## Passage provided

((

Sometimes nothing is the best thing to do

Friday, February 16, 2007

For those of us addicted to a noontime snooze, it was vindicating news.

And for those who depend on productive workers, it was an indication that allowing a brief rest period during the work day might even pay dividends.

In the largest study of its kind, 23,681 healthy Greek adults were tracked for an average of about six years.

Those who napped at least three times weekly for about half an hour had a 37 percent lower risk of dying from heart attacks or other heart problems than those who did not nap.

Experts surmise that naps benefit the heart by reducing stress, and what more common source of stress than a job?

According to the Archives of Internal Medicine, most of the participants were in their 50s, and men seemed to show the most benefit.

Naps are probably just as beneficial for women, but not enough of them died during the study to be sure, according to senior author Dr. Dimitrios Trichopoulos, who is a researcher at Harvard University and the University of Athens Medical School.

Trichopoulos and his fellow researchers aren't sure how stress causes heart disease, whether it's through stress hormones or resulting bad habits like overeating and smoking. Even after they factored those in, however, napping seemed to help.

And, other U.S. studies have pointed to more productive days for workers who are refreshed by a quick snooze during the day.

They show that 20 minutes of sleep in the afternoon provides more rest than 20 minutes more sleep in the morning -- although the last couple of hours in the morning are special in their own way.

))

## Data to examine
((

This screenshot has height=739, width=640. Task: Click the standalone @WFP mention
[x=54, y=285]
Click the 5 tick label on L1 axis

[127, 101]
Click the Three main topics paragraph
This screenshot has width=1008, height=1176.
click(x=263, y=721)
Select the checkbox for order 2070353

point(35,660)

))

## What is being asked
Retype the part of the napping article that opens with the words containing "Experts surmise that" and closes with "during the day.". The lines come from a different source than the napping article.

## Exercise output
Experts surmise that naps benefit the heart by reducing stress, and what more common source of stress than a job?

According to the Archives of Internal Medicine, most of the participants were in their 50s, and men seemed to show the most benefit.

Naps are probably just as beneficial for women, but not enough of them died during the study to be sure, according to senior author Dr. Dimitrios Trichopoulos, who is a researcher at Harvard University and the University of Athens Medical School.

Trichopoulos and his fellow researchers aren't sure how stress causes heart disease, whether it's through stress hormones or resulting bad habits like overeating and smoking. Even after they factored those in, however, napping seemed to help.

And, other U.S. studies have pointed to more productive days for workers who are refreshed by a quick snooze during the day.